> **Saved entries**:
============================================================

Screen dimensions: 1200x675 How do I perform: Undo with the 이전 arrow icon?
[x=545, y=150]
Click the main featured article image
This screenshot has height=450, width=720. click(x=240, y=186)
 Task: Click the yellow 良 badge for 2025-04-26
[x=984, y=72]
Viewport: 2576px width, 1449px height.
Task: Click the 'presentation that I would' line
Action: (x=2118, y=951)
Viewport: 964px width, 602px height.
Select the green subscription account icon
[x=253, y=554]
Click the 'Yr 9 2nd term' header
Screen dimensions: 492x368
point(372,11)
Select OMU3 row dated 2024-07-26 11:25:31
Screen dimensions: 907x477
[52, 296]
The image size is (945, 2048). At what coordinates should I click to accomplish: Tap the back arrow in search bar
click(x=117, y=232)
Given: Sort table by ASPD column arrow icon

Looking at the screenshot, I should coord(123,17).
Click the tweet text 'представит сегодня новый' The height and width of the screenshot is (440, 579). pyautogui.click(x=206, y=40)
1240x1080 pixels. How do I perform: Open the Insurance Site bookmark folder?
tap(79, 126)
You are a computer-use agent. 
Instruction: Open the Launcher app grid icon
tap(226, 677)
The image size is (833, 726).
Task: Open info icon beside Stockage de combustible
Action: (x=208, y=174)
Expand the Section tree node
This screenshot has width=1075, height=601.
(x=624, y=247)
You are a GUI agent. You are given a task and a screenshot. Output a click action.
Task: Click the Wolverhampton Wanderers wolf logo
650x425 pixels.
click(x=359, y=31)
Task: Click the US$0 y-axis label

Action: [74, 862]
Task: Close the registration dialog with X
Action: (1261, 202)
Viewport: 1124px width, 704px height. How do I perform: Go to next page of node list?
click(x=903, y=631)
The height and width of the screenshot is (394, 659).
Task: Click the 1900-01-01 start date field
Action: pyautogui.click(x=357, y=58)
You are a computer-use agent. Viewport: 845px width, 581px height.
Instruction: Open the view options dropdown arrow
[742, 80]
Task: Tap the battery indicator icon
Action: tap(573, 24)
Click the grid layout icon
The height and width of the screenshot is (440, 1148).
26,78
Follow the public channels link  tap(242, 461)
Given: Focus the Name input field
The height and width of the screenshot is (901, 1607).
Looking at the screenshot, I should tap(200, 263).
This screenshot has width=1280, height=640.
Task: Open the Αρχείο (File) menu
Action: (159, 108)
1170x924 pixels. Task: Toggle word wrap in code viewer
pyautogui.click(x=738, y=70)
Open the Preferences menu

============================================================

> **TASK ITEM**: For the entries above, transcribe precisely the lines from the one with "You are a GUI" through the end, including both.

> **ANSWER SPACE**:
You are a GUI agent. You are given a task and a screenshot. Output a click action.
Task: Click the Wolverhampton Wanderers wolf logo
650x425 pixels.
click(x=359, y=31)
Task: Click the US$0 y-axis label

Action: [74, 862]
Task: Close the registration dialog with X
Action: (1261, 202)
Viewport: 1124px width, 704px height. How do I perform: Go to next page of node list?
click(x=903, y=631)
The height and width of the screenshot is (394, 659).
Task: Click the 1900-01-01 start date field
Action: pyautogui.click(x=357, y=58)
You are a computer-use agent. Viewport: 845px width, 581px height.
Instruction: Open the view options dropdown arrow
[742, 80]
Task: Tap the battery indicator icon
Action: tap(573, 24)
Click the grid layout icon
The height and width of the screenshot is (440, 1148).
26,78
Follow the public channels link  tap(242, 461)
Given: Focus the Name input field
The height and width of the screenshot is (901, 1607).
Looking at the screenshot, I should tap(200, 263).
This screenshot has width=1280, height=640.
Task: Open the Αρχείο (File) menu
Action: (159, 108)
1170x924 pixels. Task: Toggle word wrap in code viewer
pyautogui.click(x=738, y=70)
Open the Preferences menu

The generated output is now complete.